• _Given request_: Select every line in the entries below that contains the word "Open" and copy those lines.

• _Dataset extract_:
=====

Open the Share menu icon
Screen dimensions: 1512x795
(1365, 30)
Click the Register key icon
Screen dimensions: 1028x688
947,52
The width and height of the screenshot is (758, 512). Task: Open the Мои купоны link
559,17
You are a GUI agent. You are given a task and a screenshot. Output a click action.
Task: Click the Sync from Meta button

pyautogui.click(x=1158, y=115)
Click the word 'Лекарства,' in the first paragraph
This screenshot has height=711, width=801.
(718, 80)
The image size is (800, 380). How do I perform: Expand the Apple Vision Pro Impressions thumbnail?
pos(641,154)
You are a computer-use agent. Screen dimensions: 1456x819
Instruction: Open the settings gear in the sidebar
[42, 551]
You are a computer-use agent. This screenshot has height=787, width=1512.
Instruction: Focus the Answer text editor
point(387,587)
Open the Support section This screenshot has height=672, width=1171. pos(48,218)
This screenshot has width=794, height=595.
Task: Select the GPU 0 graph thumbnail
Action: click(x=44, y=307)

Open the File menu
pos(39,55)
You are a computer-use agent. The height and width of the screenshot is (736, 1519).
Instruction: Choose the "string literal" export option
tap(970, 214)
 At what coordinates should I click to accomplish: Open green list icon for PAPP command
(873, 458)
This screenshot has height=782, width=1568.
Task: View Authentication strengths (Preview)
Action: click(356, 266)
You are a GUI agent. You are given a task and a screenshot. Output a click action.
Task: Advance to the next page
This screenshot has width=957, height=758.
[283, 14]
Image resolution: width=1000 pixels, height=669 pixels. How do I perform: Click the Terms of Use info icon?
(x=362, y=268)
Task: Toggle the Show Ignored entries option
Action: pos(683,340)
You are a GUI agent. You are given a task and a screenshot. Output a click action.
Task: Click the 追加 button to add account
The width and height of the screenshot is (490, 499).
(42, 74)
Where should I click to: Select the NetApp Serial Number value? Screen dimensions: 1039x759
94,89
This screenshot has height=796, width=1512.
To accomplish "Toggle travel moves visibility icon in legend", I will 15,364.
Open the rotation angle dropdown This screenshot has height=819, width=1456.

=====

• _Exercise solution_:
Open the Share menu icon
The width and height of the screenshot is (758, 512). Task: Open the Мои купоны link
Instruction: Open the settings gear in the sidebar
Open the Support section This screenshot has height=672, width=1171. pos(48,218)
Open the File menu
 At what coordinates should I click to accomplish: Open green list icon for PAPP command
Open the rotation angle dropdown This screenshot has height=819, width=1456.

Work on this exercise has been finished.